*DOCUMENT PASSAGE*.
* * * * * * * * *
Friday, May 17, 2019

Big Thunder Construction, October 1978

I have two neat photos from October, 1978, featuring some construction views of "Big Thunder Mountain Railway". First up is this "establishing shot"; think of how many kajillions of similar photos were taken by this time - only now a new "mountain" was forming. Crazy. 

This was the first version of BTMR (there are others in Florida, Tokyo, and Paris), and Disneyland's is the only version that was built to resemble Bryce Canyon in Utah (all of the others are reminiscent of Monument Valley).

Here's a closer view - there was still plenty of work to be done. The ride wouldn't open until September of the 1979, almost a year after these photos were taken. In this photo, the angle is similar to the first example - I am unclear as to what all of the steel beams at the lower edge of the photo were for. Any ideas?


TokyoMagic! said...

Major, do you know if that second photo was taken by an employee? Because of that angle, it almost looks like it could have been taken from the tunnel that the Nature's Wonderland Mine Trains would enter, before coming out under the waterfalls of Cascade Peak. After all, that tunnel wasn't destroyed and still exists today, although it is boarded up. If so, then those steel beams could be for the rockwork that would be along the edge of the guest walkway, across from the boarded up tunnel. Sometimes, turtles can be seen down in the water, between the walkway and the tunnel.


I think TOKYOMAGIC is correct - that view in the second image does indeed appear to be taken from the tunnel leading to Cascade Peak.
* * * * * * * * *
[Records for locating described items]
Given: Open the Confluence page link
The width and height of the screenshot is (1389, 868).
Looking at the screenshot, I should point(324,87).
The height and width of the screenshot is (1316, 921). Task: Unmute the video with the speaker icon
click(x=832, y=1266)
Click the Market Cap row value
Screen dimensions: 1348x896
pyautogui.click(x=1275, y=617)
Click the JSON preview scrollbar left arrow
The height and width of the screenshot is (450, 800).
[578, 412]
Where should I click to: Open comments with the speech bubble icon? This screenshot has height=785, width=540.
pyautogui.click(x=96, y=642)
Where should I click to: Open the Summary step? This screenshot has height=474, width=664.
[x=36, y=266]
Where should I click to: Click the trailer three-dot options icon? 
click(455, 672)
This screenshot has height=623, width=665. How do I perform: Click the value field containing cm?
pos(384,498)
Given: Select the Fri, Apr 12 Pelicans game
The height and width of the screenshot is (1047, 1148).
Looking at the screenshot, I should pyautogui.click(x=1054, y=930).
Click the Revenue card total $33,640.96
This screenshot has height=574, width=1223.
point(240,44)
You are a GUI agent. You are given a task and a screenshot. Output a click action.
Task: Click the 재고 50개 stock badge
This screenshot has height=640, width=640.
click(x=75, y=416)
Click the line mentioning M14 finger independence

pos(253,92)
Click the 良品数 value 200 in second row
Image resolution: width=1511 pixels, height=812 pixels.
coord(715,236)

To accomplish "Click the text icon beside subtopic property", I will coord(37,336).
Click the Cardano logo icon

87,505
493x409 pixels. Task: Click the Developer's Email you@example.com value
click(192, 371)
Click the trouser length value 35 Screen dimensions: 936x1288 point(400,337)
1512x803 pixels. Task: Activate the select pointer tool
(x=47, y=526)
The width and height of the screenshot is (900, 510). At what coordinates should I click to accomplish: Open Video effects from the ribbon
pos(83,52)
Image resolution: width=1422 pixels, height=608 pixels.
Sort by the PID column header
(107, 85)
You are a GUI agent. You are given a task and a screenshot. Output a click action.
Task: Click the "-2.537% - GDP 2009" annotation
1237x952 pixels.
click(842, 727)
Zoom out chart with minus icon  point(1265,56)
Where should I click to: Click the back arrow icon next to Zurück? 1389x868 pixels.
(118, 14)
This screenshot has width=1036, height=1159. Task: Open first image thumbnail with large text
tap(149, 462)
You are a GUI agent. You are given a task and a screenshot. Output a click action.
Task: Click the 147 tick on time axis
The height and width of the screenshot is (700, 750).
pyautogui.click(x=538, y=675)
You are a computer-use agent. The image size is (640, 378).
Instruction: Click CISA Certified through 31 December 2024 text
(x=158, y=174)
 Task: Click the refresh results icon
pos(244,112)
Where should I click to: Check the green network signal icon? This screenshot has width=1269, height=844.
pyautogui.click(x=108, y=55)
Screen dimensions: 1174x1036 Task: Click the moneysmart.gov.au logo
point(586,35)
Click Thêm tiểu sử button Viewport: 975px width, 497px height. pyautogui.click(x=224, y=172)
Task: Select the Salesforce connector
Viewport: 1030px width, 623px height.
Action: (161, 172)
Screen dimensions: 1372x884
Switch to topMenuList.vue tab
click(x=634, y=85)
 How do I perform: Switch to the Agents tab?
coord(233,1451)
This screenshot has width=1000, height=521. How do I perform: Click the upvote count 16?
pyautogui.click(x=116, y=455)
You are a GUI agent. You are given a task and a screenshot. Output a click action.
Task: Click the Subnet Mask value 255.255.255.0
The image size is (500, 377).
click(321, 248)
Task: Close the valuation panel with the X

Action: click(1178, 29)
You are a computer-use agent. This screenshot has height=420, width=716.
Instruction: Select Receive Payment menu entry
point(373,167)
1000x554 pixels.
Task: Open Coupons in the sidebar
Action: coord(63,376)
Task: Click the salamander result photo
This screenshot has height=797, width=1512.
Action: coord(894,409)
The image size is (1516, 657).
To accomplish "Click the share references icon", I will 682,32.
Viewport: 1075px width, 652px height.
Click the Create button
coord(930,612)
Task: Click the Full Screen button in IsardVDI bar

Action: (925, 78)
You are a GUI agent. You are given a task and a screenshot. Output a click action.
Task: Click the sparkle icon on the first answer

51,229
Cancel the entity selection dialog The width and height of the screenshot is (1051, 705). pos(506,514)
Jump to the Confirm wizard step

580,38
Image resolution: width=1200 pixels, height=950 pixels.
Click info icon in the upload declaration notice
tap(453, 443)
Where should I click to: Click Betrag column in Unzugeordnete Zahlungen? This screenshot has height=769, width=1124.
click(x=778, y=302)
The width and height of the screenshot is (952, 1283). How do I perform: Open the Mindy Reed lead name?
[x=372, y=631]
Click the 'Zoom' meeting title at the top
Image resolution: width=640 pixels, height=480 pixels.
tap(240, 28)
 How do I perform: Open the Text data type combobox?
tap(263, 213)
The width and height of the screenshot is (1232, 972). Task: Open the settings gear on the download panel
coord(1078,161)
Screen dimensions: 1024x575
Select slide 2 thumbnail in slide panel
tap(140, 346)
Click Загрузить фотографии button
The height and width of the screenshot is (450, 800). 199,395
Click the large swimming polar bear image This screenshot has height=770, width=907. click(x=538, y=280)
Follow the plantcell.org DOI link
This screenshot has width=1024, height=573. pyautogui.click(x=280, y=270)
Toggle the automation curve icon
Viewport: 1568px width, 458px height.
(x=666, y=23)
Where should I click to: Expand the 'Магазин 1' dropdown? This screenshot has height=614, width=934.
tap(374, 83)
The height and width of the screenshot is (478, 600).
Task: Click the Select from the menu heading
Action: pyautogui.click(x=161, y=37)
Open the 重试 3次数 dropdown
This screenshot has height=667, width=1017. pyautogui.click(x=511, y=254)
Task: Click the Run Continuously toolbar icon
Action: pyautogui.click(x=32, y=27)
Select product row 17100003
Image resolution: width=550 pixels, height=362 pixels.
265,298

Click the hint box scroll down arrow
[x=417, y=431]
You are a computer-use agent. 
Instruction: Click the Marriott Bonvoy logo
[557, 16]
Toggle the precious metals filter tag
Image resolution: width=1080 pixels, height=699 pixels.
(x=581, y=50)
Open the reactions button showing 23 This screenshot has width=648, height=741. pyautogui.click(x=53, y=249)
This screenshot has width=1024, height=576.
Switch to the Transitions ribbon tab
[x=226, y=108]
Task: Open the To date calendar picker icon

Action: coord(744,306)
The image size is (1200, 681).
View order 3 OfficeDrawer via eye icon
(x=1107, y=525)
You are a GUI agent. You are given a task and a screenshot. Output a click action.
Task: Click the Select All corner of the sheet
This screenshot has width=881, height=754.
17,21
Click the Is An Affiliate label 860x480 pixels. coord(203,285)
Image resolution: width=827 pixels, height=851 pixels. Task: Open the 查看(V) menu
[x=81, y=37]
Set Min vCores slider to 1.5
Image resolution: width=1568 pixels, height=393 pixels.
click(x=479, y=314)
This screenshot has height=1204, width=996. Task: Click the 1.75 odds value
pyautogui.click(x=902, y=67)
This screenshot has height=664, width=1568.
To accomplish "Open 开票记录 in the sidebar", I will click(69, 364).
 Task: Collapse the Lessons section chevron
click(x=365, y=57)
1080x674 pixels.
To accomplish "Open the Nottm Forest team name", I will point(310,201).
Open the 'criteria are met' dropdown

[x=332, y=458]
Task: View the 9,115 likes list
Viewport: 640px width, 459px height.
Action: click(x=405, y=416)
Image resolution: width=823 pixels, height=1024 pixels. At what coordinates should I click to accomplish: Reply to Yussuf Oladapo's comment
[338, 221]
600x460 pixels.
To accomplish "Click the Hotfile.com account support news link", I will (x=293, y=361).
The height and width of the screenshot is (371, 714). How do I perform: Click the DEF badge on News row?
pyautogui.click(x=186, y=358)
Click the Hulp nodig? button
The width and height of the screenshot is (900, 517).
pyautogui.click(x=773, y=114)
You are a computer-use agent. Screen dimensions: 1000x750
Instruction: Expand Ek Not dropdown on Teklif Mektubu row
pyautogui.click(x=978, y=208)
* * * * * * * * *
According to the Big Thunder construction post, what place was Disneyland's version of the ride built to resemble?

Bryce Canyon in Utah.